§ **Task**:
Complete, exact copies of all entries are needed.

§ **Task input**:

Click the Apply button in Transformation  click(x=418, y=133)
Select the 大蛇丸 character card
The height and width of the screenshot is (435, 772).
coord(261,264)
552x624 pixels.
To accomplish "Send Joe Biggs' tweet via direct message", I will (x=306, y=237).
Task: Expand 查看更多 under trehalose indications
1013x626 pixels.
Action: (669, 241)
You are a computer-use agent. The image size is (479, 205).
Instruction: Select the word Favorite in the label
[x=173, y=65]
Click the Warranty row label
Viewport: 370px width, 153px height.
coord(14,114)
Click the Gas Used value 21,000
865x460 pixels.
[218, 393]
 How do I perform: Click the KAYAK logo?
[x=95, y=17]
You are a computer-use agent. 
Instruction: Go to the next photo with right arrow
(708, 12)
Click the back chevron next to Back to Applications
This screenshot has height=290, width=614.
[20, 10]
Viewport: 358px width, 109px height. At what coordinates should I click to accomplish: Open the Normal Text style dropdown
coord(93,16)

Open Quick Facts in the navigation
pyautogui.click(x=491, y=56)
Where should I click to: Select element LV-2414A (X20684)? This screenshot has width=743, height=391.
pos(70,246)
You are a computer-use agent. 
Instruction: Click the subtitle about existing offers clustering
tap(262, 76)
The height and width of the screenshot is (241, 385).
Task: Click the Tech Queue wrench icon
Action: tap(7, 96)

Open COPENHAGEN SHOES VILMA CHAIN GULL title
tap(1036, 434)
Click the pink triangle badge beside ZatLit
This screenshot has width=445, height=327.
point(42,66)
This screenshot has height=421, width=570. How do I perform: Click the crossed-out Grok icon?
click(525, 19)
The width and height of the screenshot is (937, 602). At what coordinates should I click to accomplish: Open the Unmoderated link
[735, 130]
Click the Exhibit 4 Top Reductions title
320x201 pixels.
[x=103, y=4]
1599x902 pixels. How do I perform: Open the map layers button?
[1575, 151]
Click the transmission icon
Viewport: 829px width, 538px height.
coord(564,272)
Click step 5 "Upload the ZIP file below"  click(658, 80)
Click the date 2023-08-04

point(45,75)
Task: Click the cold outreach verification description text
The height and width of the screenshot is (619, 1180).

§ **Response**:
Click the Apply button in Transformation  click(x=418, y=133)
Select the 大蛇丸 character card
The height and width of the screenshot is (435, 772).
coord(261,264)
552x624 pixels.
To accomplish "Send Joe Biggs' tweet via direct message", I will (x=306, y=237).
Task: Expand 查看更多 under trehalose indications
1013x626 pixels.
Action: (669, 241)
You are a computer-use agent. The image size is (479, 205).
Instruction: Select the word Favorite in the label
[x=173, y=65]
Click the Warranty row label
Viewport: 370px width, 153px height.
coord(14,114)
Click the Gas Used value 21,000
865x460 pixels.
[218, 393]
 How do I perform: Click the KAYAK logo?
[x=95, y=17]
You are a computer-use agent. 
Instruction: Go to the next photo with right arrow
(708, 12)
Click the back chevron next to Back to Applications
This screenshot has height=290, width=614.
[20, 10]
Viewport: 358px width, 109px height. At what coordinates should I click to accomplish: Open the Normal Text style dropdown
coord(93,16)

Open Quick Facts in the navigation
pyautogui.click(x=491, y=56)
Where should I click to: Select element LV-2414A (X20684)? This screenshot has width=743, height=391.
pos(70,246)
You are a computer-use agent. 
Instruction: Click the subtitle about existing offers clustering
tap(262, 76)
The height and width of the screenshot is (241, 385).
Task: Click the Tech Queue wrench icon
Action: tap(7, 96)

Open COPENHAGEN SHOES VILMA CHAIN GULL title
tap(1036, 434)
Click the pink triangle badge beside ZatLit
This screenshot has width=445, height=327.
point(42,66)
This screenshot has height=421, width=570. How do I perform: Click the crossed-out Grok icon?
click(525, 19)
The width and height of the screenshot is (937, 602). At what coordinates should I click to accomplish: Open the Unmoderated link
[735, 130]
Click the Exhibit 4 Top Reductions title
320x201 pixels.
[x=103, y=4]
1599x902 pixels. How do I perform: Open the map layers button?
[1575, 151]
Click the transmission icon
Viewport: 829px width, 538px height.
coord(564,272)
Click step 5 "Upload the ZIP file below"  click(658, 80)
Click the date 2023-08-04

point(45,75)
Task: Click the cold outreach verification description text
The height and width of the screenshot is (619, 1180).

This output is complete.